AI strategy given the need for good reflection

owencb

If the ideas in “moral ~realism”^[1] and/or “beyond Maxipok”^[2] are broadly correct, this has implications for AI strategy. (Like those posts, this is largely getting some old imperfect ideas out of the door with a little polishing; again the ideas owe credit to conversations and comments from several people.)

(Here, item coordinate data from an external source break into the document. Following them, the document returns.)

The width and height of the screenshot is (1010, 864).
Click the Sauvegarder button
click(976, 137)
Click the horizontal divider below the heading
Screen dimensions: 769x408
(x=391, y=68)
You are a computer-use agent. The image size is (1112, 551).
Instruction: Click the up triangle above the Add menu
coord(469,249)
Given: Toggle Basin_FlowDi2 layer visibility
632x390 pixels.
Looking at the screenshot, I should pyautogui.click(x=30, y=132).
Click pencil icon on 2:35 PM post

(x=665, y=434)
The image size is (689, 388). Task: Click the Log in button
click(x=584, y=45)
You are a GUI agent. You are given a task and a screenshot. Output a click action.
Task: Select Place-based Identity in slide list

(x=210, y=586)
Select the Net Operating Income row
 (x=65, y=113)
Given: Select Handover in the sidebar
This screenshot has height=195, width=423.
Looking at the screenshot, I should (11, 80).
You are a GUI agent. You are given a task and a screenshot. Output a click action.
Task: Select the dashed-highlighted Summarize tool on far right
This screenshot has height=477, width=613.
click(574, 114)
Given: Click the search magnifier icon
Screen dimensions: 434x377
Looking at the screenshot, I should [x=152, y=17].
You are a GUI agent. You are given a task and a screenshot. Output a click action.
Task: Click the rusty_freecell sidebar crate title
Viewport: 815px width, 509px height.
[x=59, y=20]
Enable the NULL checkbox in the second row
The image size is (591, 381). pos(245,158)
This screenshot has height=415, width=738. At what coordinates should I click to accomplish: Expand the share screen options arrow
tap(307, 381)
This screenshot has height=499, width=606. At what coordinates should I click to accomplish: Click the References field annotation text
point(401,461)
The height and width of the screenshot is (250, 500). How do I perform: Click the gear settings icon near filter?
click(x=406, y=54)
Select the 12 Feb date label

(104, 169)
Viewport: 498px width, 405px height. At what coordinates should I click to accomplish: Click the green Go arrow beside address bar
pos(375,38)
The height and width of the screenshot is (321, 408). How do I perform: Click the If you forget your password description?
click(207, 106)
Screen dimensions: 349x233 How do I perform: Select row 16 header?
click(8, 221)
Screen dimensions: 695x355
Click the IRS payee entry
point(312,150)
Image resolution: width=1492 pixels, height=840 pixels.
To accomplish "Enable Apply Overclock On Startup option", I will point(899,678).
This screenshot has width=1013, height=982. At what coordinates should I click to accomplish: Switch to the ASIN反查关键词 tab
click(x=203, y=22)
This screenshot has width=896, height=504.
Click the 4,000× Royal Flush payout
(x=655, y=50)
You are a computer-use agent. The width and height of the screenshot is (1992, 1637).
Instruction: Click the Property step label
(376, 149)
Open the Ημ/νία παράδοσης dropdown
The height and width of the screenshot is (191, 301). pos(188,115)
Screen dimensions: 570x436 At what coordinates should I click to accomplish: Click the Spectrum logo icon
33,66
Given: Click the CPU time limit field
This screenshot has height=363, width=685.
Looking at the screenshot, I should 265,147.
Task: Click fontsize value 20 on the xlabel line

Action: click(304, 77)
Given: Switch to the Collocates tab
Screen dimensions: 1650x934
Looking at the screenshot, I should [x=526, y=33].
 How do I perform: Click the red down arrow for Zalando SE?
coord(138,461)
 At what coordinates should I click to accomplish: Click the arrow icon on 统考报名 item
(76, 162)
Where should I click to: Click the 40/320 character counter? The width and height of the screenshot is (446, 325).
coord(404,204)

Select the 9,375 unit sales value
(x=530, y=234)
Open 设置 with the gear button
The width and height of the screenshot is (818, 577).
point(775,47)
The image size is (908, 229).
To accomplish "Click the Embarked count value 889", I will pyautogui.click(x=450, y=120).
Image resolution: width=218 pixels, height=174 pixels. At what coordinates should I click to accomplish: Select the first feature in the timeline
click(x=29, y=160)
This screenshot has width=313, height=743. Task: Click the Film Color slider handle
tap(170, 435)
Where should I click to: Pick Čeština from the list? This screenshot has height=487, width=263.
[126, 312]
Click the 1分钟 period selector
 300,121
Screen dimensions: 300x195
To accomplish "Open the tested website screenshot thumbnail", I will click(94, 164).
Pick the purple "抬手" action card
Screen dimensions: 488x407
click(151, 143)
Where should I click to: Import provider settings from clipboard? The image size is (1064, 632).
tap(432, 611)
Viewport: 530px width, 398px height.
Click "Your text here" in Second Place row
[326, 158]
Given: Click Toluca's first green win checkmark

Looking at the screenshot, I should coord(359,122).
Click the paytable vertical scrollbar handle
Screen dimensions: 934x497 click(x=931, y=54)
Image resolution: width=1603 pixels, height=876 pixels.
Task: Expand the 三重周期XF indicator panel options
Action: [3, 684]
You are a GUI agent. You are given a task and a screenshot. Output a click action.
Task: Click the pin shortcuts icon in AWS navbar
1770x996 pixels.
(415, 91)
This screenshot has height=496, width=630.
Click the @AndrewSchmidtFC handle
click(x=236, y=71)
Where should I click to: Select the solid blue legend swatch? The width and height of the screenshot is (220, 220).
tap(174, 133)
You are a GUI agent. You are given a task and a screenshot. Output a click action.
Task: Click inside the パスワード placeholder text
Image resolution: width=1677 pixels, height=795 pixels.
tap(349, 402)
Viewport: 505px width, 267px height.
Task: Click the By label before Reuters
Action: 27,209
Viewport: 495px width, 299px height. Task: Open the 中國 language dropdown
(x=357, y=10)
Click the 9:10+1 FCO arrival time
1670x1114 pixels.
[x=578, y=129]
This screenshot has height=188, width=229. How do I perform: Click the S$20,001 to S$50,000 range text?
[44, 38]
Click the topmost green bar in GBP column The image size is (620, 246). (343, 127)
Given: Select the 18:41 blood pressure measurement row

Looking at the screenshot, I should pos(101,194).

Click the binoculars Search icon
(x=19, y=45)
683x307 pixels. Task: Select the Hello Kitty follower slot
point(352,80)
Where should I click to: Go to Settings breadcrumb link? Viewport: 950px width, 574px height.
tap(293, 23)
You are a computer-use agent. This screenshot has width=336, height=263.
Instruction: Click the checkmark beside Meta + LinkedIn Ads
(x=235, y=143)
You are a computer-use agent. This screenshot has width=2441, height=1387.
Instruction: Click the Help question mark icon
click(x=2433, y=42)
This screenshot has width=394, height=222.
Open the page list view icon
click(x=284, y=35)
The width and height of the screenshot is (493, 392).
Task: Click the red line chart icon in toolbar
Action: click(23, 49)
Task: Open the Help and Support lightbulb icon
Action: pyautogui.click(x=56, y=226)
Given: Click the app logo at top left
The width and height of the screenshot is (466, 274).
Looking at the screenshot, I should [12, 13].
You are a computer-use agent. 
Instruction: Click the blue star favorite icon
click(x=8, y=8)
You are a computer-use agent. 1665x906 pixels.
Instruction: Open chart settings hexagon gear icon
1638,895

I want to draw out three threads:

It may be important to try to get AI that can help humanity to enter into the basin of good reflective governance
- This makes applications like facilitating wisdom, cooperation, and reflective processes a relatively higher strategic priority for AI systems
A plausible target for AI alignment could be to align with the good (i.e. get the AI systems into the basin of good reflective governance) rather than aligning with humans
- In practice this is scary as a possibility, because it might not fail gracefully
- However, it’s prima facie plausible that it’s easier to build a system which aligns with the good rather than aligning with humans. If this is the case, we might prefer not to cut off the possibility of good outcomes by chasing after the too hard task
Even if we don’t reach enough confidence in that approach to prefer trying to align systems with the good as a primary goal, we might still want to use it to give a backup saving throw on AI alignment
- Roughly: “Give your superintelligent servants the rudiments of a moral education so that if they do in some weird plot twist end up in control, there’s still a chance they work out the right thing to do”
  - There are a lot of details to be worked out here, and maybe it ends up wildly impractical; its appeal is because it seems like a fairly orthogonal line of attack from keeping systems corrigible
- This should be more appealing the harder you think aligning with humans is
- Honestly this still feels pretty speculative (moreso than 1 or 2), but at this point I've been sitting on the idea for a couple of years without either having persuaded myself that it's a good idea or that it isn't, so I'll just share it as-is

Helping humans coordinate/reflect

Getting to the basin of good reflective governance may be tricky (humanity doesn’t seem to have managed it to date, at least in anything like a robust way). It’s possible that AI capabilities coming online could help this, in strategically important ways.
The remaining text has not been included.